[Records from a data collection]
_ _ _ _ _ _ _

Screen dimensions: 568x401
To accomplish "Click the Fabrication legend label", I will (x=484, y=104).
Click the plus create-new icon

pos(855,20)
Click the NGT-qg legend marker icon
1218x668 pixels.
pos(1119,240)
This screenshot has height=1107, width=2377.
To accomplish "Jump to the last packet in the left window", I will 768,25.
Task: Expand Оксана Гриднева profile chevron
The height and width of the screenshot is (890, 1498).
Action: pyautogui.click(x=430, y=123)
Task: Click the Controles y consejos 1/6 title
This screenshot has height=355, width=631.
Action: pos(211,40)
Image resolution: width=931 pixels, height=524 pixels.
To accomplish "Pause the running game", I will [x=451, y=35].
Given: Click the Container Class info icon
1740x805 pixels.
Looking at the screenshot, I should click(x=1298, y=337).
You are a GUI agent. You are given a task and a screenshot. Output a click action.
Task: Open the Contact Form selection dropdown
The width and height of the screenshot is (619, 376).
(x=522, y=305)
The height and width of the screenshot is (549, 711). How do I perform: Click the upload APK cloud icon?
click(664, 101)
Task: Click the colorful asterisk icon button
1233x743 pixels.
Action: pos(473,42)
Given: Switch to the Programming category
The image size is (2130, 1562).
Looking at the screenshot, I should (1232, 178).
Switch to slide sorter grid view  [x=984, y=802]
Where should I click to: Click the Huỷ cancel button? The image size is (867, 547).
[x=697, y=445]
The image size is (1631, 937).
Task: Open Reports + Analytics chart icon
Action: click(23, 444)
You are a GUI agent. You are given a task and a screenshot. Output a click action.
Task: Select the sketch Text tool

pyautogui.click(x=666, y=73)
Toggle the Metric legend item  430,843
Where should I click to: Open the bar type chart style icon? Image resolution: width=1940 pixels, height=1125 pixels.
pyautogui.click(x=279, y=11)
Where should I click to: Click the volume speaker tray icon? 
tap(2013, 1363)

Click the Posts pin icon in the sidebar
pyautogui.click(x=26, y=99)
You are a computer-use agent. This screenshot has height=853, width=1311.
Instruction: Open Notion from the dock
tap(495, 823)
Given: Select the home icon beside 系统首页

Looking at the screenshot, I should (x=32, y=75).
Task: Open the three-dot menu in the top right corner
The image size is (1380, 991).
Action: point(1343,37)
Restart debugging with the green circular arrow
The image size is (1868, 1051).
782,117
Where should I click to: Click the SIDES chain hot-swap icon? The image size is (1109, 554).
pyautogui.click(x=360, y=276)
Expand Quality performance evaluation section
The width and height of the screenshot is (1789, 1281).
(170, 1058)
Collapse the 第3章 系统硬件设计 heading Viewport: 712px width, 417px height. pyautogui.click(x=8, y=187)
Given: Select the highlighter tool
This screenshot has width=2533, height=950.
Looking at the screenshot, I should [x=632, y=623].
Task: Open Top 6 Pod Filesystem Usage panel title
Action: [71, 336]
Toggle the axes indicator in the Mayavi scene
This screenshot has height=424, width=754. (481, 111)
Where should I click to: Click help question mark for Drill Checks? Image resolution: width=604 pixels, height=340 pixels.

_ _ _ _ _ _ _

EXERCISE: If a line in the records above includes the string "accomplish", copy it.

TASK RESPONSE:
To accomplish "Click the Fabrication legend label", I will (x=484, y=104).
To accomplish "Jump to the last packet in the left window", I will 768,25.
To accomplish "Pause the running game", I will [x=451, y=35].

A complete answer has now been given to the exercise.